Tony Mowbray will reflect on a ‘rewarding’ five-year stay at Rovers where he hopes to have had a lasting impact on the club.

Mowbray’s arrival immediately lifted the mood around the Senior Training Centre at Brockhall having instilled his personality on the club after taking charge in February 2017.

His contract runs to June 30, but today’s trip to Birmingham City will be his last in charge, with Rovers expected to make a statement in the coming days over the manager’s position, having so far made no comment, despite his upcoming departure.

The curtain will come down on his time at the club at the final whistle today, completing a sixth full season in charge for Mowbray who is the Championship’s longest-serving manager, seventh across the 92 Premier League and EFL clubs, as well as Rovers’ second-longest serving post-War manager.

He appreciates the support he has received, and also the efforts of the staff who he has worked closely with, particularly at the Senior Training Centre.

Reflecting on his time in charge, Mowbray said in his final pre-match press conference: “Over five years I’ve really enjoyed it.

“If this is an opportunity to say thank you to the supporters and the amazing staff, mainly the ones who work here at the STC with me, but the extended staff who work at Ewood and the Academy. It’s been quite an experience.

“It’s been great to be able to bring my values to the club over five years, most managers don’t get that much time at a club.

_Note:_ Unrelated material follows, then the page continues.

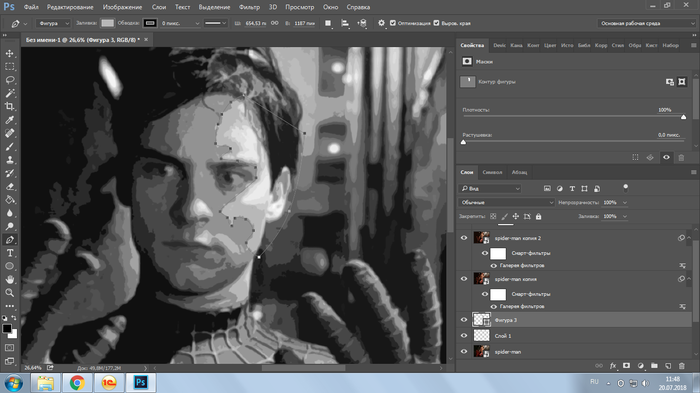Screen dimensions: 700x393
Task: Open the Фильтр menu
Action: pos(249,7)
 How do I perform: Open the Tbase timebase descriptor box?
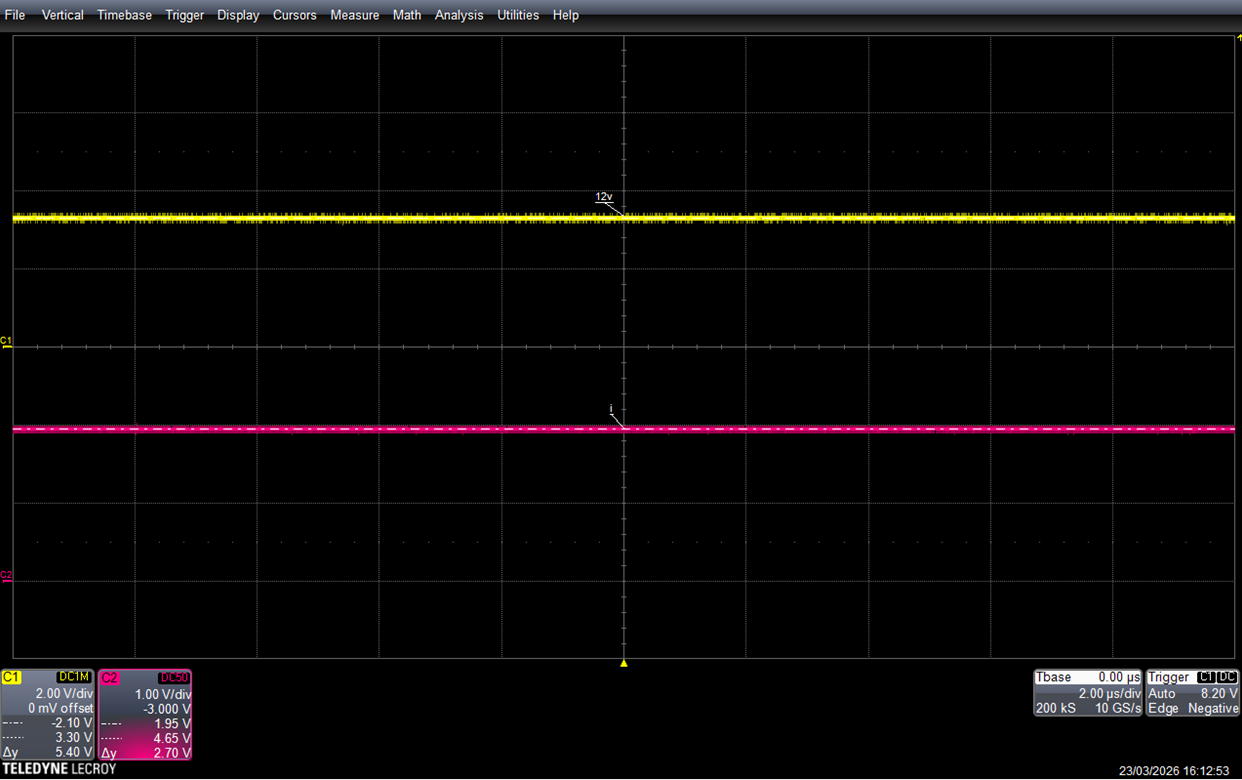pos(1088,693)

“I’ve had an amazing experience being able to create an environment where people enjoy coming into work every day, I hope players feel they’re here to improve every day.

“It’s been very rewarding and I thank everyone for participating in what is a pretty brutal life at times, because the results are there every three days, or week, for the world to have an opinion on.

“This life is very up and down and the manager’s life of any football club is an extreme of that up and down.

“You have great highs for team victories with everything that you’ve planned and prepared and organised and inspired young men to go out and do it.

“The downs are really low when your team takes a good beating and nothing works that you thought and you lose heavily.

“That’s the life of football management.”

Having left Hibernian to join West Bromwich Albion in 2006, and then the Baggies for Celtic in 2009, it wasn’t until his third managerial job with the Glasgow club, that Mowbray had left a club not of his own volition.

He was without a club for seven months after leaving Celtic before taking on the job at boyhood club Middlesbrough in 2010.

After his stay at Boro came to an end after three years in October 2013, it wasn’t until March 2015 that Mowbray returned to management with Coventry City, which remains his longest time out of the game.

Mowbray was out of work for five months after taking the decision to leave Coventry City before taking over at Rovers in February 2017.

While looking forward to some time with his family, who have remained in his native Teesside throughout his time at Rovers, the manager knows it won’t be long before thoughts turn to his next job.

His preference would be one in management, rather than a position such as a director of football, or any other behind the scenes.

He said: “Football seeps into your life, it’s hard to remove it. Even if I’m not in football I’ll be watching football non-stop.

“I live on Teesside, I’ll probably be pestering Mr Gibson (Middlesbrough chairman, Steve) to make sure I can go and watch their home games because it’s literally three minutes from my front door.

“But I don’t know, I’m not playing the emotional game, but it is nice to be able to take your kids to school, drop them off, take your wife out for lunch and then go and pick them up. Do normal stuff that you don’t do when you’re in this job.

“To be able to do normal things is good.

“But give me a few weeks and I’ll be craving organising something, planning something, preparing a session.

“I hope to be in football management still for a long time because it’s what I do.

“But it is becoming more difficult.

“I do it because I like footballers who want to learn and get better and try and get a better life and get to the Premier League. That’s why I do it and hopefully there’s another opportunity out there for me to be able to continue doing that.”